▶ **Directions for this task**
Whenever a line in the listing below holds the string "resolution", include it in the count. Say how many such lines there are and nothing more.

Available data Start Marker

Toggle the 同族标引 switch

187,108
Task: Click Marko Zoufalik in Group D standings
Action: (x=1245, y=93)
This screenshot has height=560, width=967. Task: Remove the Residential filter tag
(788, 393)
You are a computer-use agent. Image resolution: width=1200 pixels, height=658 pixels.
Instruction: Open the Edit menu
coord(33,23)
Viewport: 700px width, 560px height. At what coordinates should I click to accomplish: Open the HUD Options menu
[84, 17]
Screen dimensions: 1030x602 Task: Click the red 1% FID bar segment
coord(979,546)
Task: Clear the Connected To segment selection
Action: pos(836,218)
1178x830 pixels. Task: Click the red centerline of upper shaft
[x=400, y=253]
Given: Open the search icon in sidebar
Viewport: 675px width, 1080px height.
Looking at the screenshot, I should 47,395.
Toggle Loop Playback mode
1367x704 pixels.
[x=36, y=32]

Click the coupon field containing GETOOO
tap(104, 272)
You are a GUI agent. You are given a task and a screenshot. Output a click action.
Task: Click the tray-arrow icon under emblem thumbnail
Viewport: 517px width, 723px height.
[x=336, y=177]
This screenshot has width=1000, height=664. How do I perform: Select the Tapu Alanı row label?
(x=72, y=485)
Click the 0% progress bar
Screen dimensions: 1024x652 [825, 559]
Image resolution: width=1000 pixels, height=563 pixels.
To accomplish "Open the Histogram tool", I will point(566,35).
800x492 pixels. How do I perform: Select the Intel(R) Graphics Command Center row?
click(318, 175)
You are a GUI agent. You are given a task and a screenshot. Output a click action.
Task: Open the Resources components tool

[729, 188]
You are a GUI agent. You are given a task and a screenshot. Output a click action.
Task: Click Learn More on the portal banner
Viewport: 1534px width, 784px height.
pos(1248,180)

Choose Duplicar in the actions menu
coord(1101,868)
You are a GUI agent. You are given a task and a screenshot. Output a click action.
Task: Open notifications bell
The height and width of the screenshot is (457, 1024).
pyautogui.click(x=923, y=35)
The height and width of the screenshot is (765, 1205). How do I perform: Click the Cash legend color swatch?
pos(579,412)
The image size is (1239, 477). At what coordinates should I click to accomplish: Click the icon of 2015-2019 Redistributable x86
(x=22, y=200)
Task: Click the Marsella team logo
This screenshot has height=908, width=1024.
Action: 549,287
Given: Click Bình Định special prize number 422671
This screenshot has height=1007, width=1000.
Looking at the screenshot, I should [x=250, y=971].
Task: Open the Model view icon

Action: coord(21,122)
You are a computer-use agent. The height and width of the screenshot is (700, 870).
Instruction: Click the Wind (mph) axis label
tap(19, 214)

Available data End Marker

▶ **The answer**
2